* [Supplied information]
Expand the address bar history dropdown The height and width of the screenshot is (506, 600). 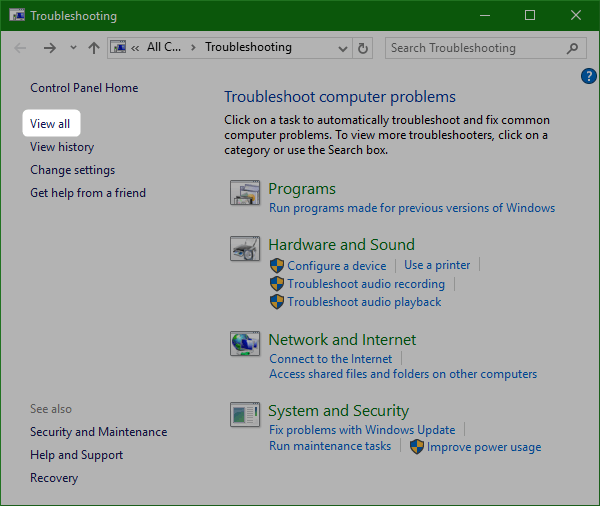[x=341, y=48]
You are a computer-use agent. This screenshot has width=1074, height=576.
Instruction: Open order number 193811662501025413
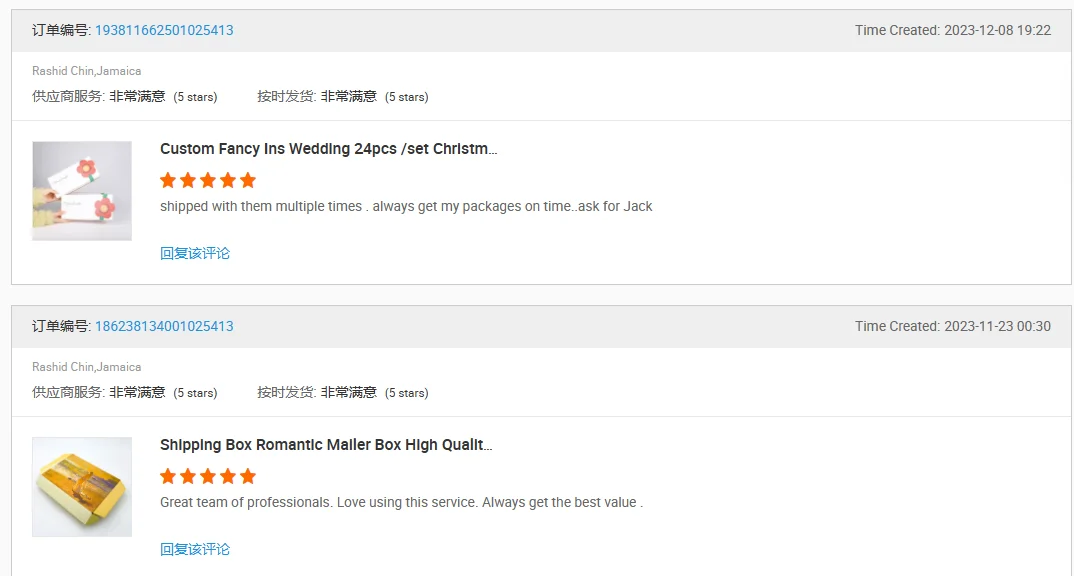(x=164, y=30)
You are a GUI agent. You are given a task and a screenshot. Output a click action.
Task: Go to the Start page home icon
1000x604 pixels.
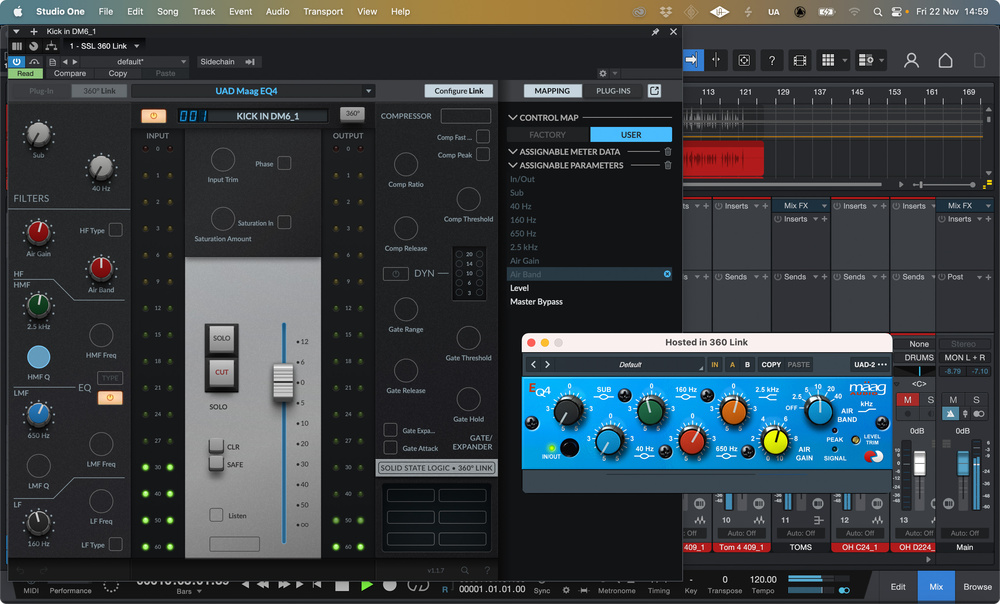(x=945, y=60)
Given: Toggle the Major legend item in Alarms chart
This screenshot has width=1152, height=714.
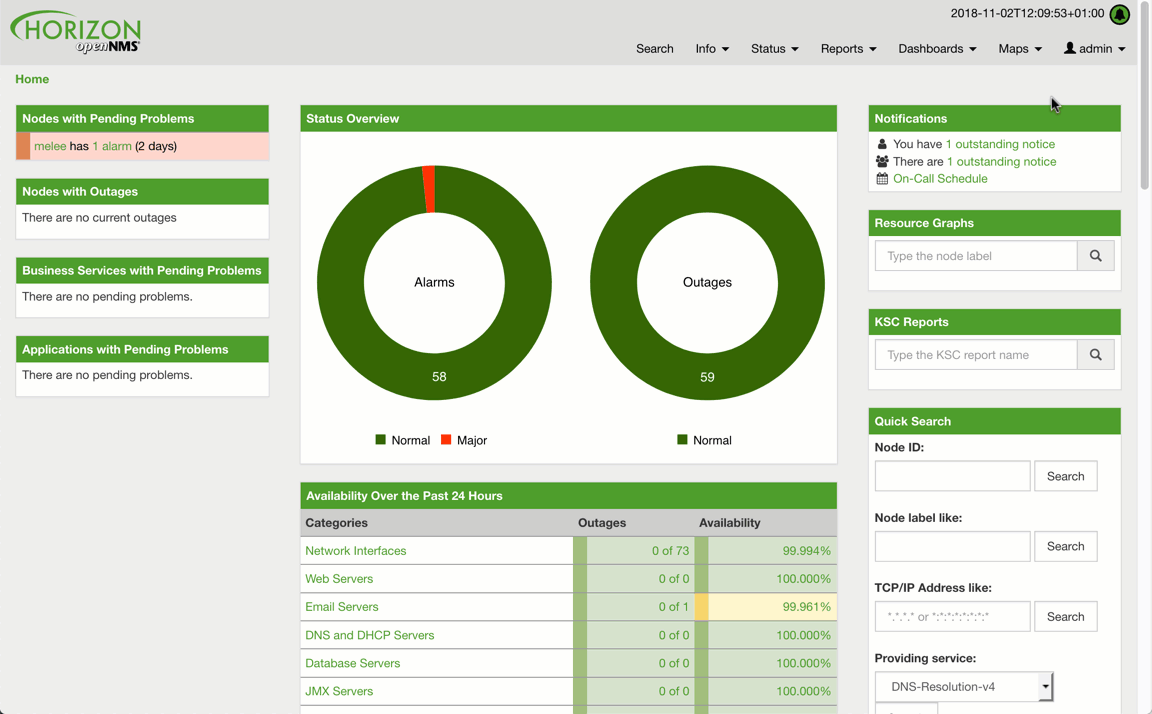Looking at the screenshot, I should 463,440.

* [Short task]
Please turn the records, starting at the line that contains "You are a computer-use" and ending at the end of the records, into a JSON list of strings with one string per line, leaving out blank lines and the pictures.

* [Finished answer]
[
  "You are a computer-use agent. This screenshot has width=1074, height=576.",
  "Instruction: Open order number 193811662501025413",
  "(x=164, y=30)",
  "You are a GUI agent. You are given a task and a screenshot. Output a click action.",
  "Task: Go to the Start page home icon",
  "1000x604 pixels.",
  "(x=945, y=60)",
  "Given: Toggle the Major legend item in Alarms chart",
  "This screenshot has width=1152, height=714.",
  "Looking at the screenshot, I should 463,440."
]